| Hey mates,
I need your help how to handle this situation. I'm new here in this forum and this is actually first time I'm asking advice. If you want to know my background, I've introduced myself in "Introduction" -section, under topic "Introducing Myself". Unfortunately I was not able to post direct link. I hope I'm posting this whole mess in the right place.
Little background:
Thing is, last summer I was in a relationship with this girl for a few months, and we had a really strong feelings towards each other. We both went to student exchange to different countries, and one month after that we broke up. Sadly, I think I've had oneitis since then.
We both came back to our home country in the beginning of this year. Of course we decided to meet, (about one month ago) and I made sure I would make a hell of an impression on her, like I did. Since then we started texting and saw each other casually every now and then, with a little vibe going on.

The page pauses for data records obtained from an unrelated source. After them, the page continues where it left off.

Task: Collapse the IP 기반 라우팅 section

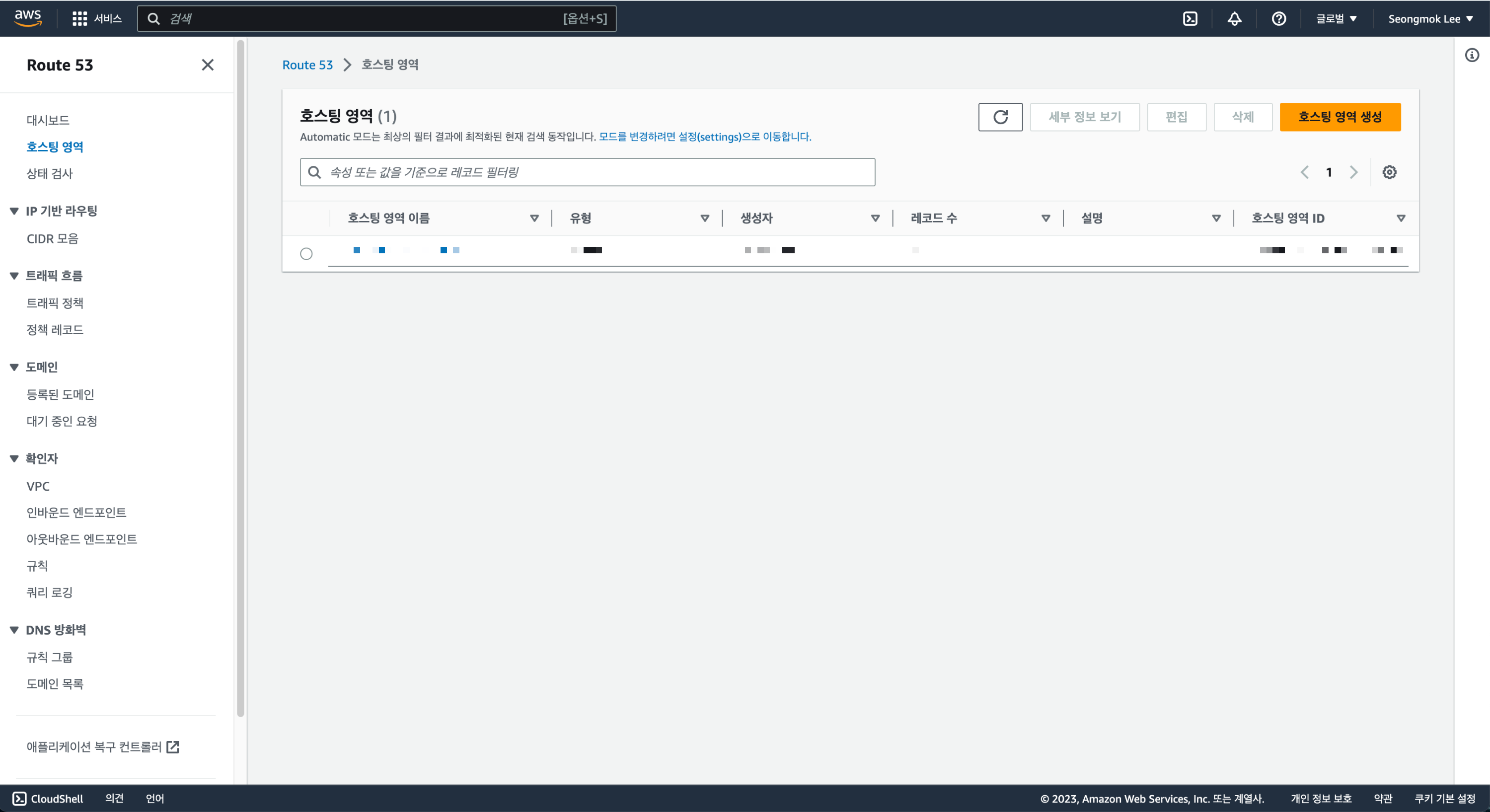Action: pos(14,211)
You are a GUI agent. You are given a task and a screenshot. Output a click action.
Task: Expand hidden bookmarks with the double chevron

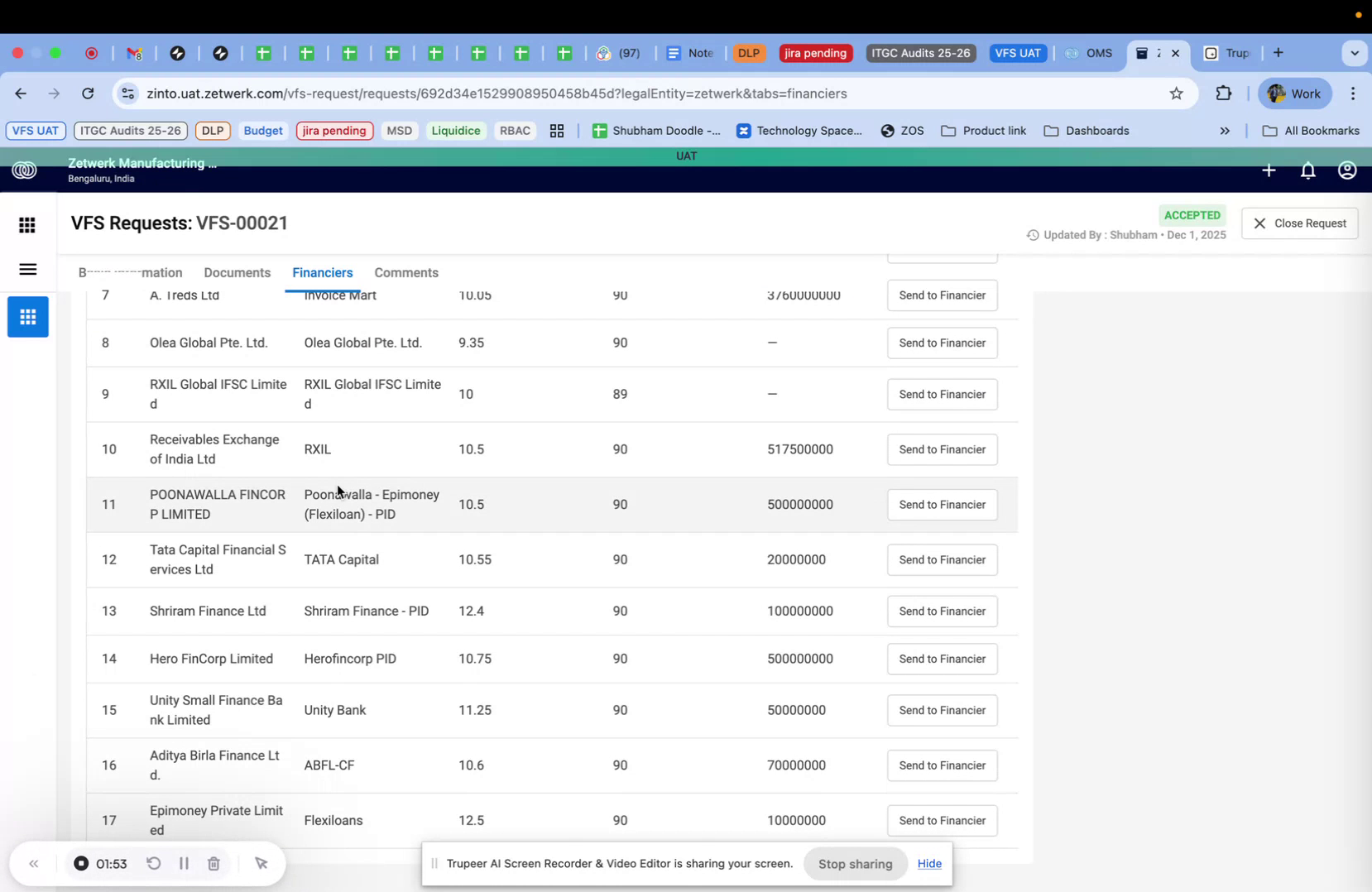pos(1225,130)
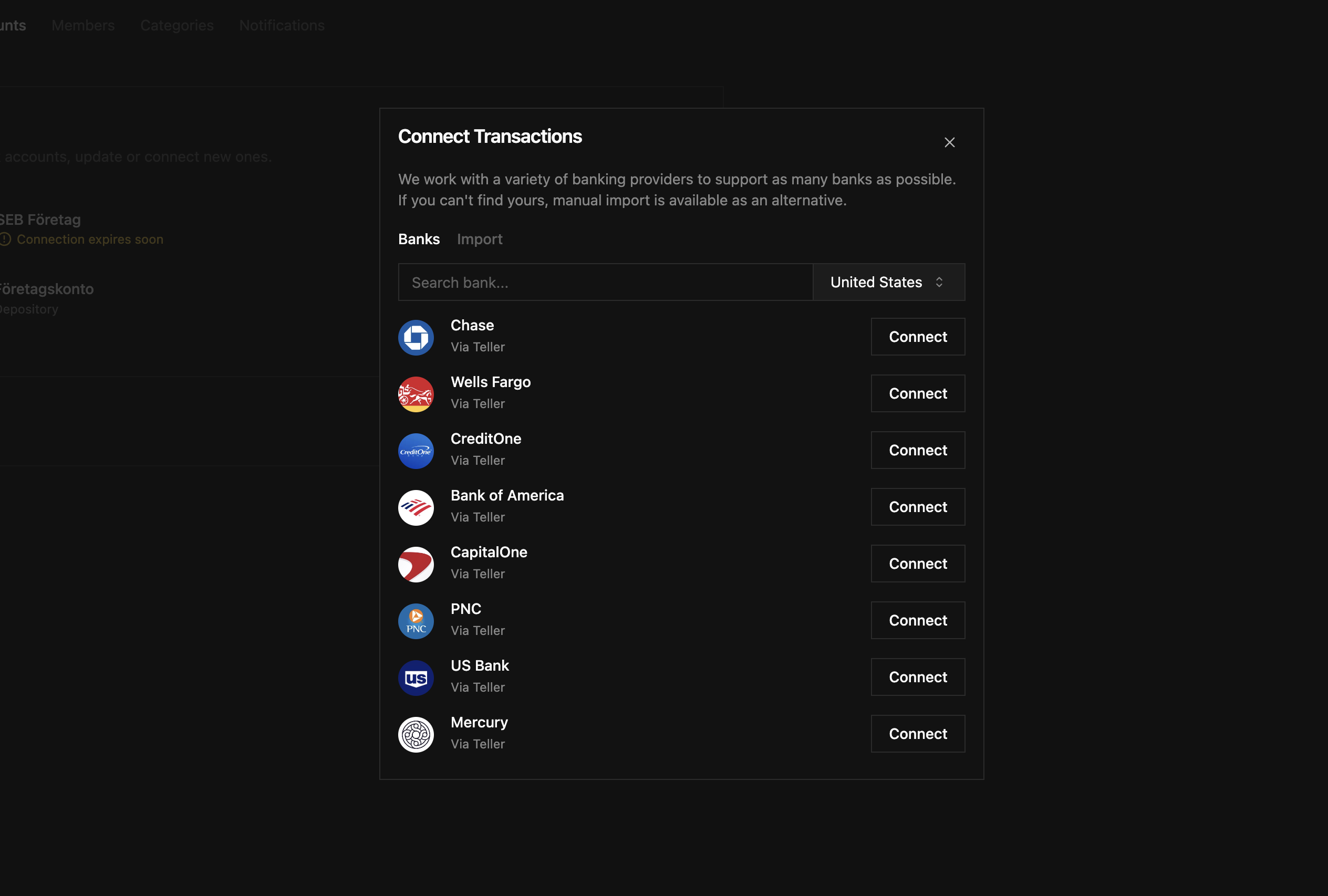
Task: Open the United States country dropdown
Action: [x=888, y=282]

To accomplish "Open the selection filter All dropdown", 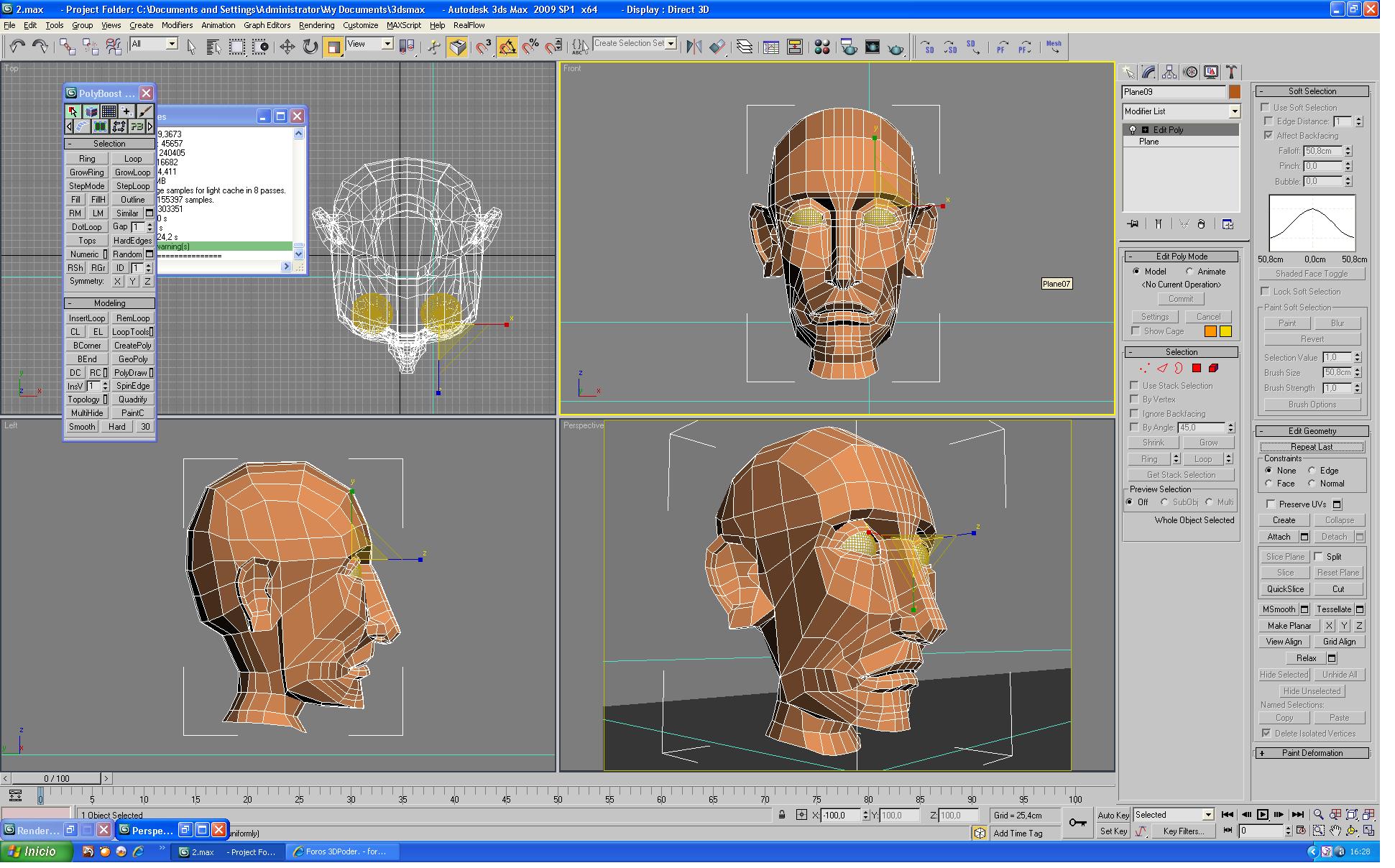I will pyautogui.click(x=172, y=44).
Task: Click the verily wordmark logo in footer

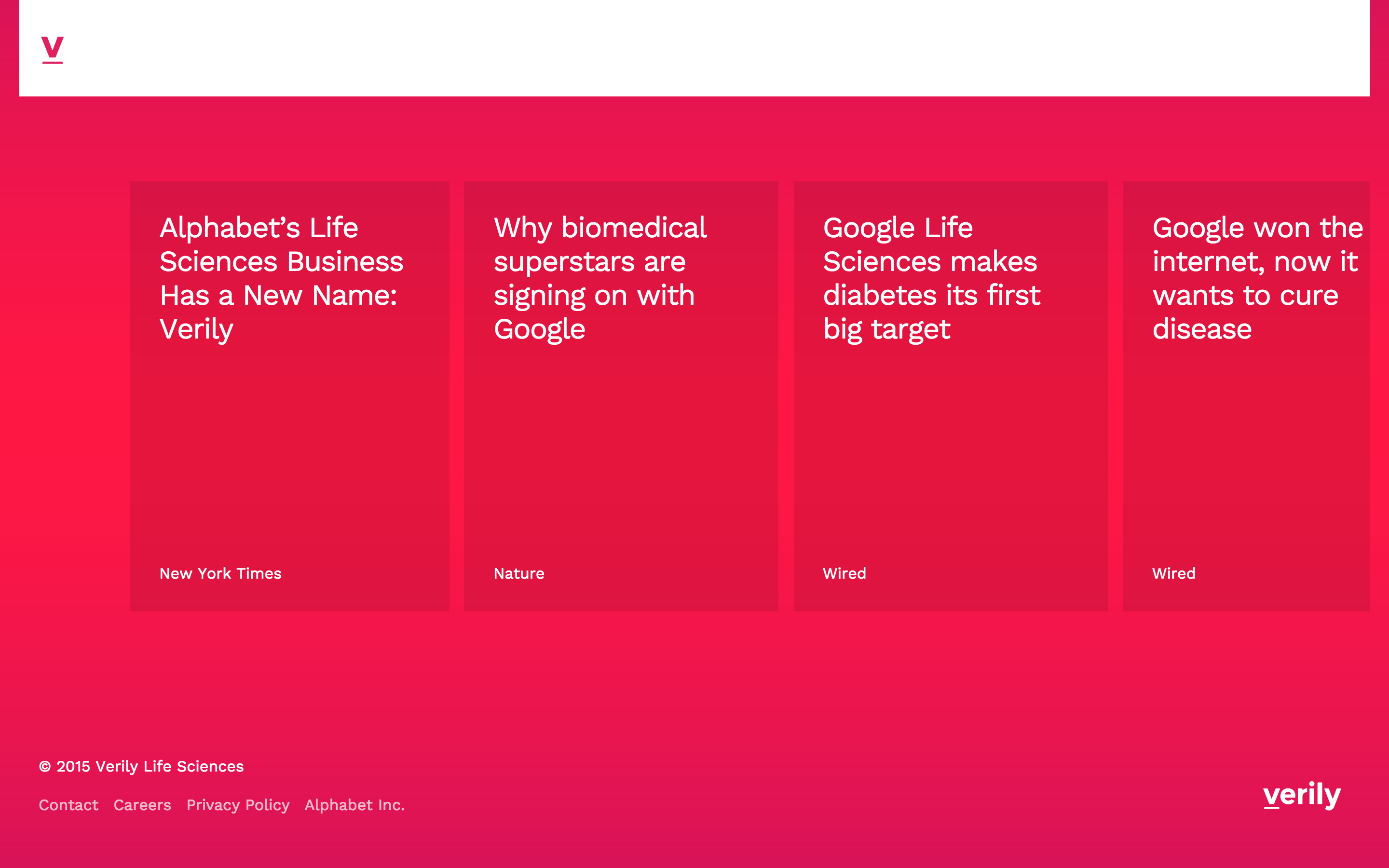Action: click(x=1301, y=796)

Oh, and she is muslim but really "western like", if you know what I mean. Still very different and "harder" to be with than, say finnish girls. I know someone will tell me "don't get into that mess", but that's not the point. She's also very beautiful and great personality, but body is.. decent. Though I'm sure that she would get almost any guy she wants.
Lately:
About two weeks ago I got her to my place for the first time. I was building attraction and just hanging around and tried to "read" her, what are her feelings towards me and so on. Of course that should have been obvious that there is something going on since she came to my place. I noticed that things were a bit tense, I felt we both kept screening what's going on. I decided not to advance, just building an attraction. Situation became much more comfortable at the end of the evening. But like I said, not really advanced anywhere, slight kino every now and then.
Texting almost daily for a few days, I got her to my place again. Building attraction and escalating and I could see it was on. I was doing good overall, but wasn't a man enough to kiss her. I helped her with her iPhone, and asked "what's my reward." She said" what do you want", I said "I wanna kiss." Then she said "why would you want that", and that thing somehow faded. No kiss that evening, after she left I sent her message "I still can't believe you didn't give me that reward." She answered something along lines you could have taken it.
Today:
Texting again for a few days every now and then, and I got her my place today, for the third time, and I had already planned I would kiss her. Even if I say myself, I was really confident and played it really well in the beginning. I was escalating and kinoing the shit out of her, I read her body language and all the signs positive signs you could imagine were there. Yet - probably because oneitis or the fact that I've made this way big of a deal for myself that I succeed - I found it extremely hard to kiss her. I know she was expecting that a couple of times.
I had done the "I have a thing to give her, and she should remind me later" -thing earlier. A bit before we were about to leave, I said I would give the gift to her, she should close here eyes , give hands, and I was then supposed to kiss her. She didn't buy it and didn't close her eyes, and I said ok, you won't get any present, and I went back to sit. She kept asking, I rose again and said close here eyes but still she said she won't. I said ok, not getting the present. She kept asking "ok ok, give me the present", but I didn't buy that anymore. That killed the mood a bit, and we started to leave. Before we left I made AFC mistake, went in front of here, wrapped my hands around her and asked "if she was ready to go." And then we left. While waiting the train we were speaking about going back to my place and kidding, she said something along lines "you had your chances if you would have wanted to do something", not with serious face, but I know she meant it. and I know it's true. "This was the last time I came here" with even less a serious face than earlier. That's most likely not true if I do at least something right from now on and considering that I know her, I'm quite sure she was mostly kidding.
We left together with train, were we talked normally like we usually do. I sat opposite of her and kept touching her thights gently, she didn't mind. We arrived to the destination station and she said to come down with her to her car (she works there, we went trough staff doors to elevator and down). In the elevator I asked she sure she don't want the gift, she said "what is it". I said "we were through with this, you won't get it unless you close your eyes so forget it then". We went to her car and she drove me to my gym. During that time she said that I should try to drive the car next time and when I left she said see you again soon.
If we look at the plus sides here, god damn if after that I didn't have my best workout session ever in a gym. I was lifting weights furiously and with anger, I was that mad and disappointed in myself.
I would like to hear what you think of this whole mess? How should I proceed?
Last edited by Xeroque on Tue Mar 13, 2012 10:15 pm, edited 5 times in total.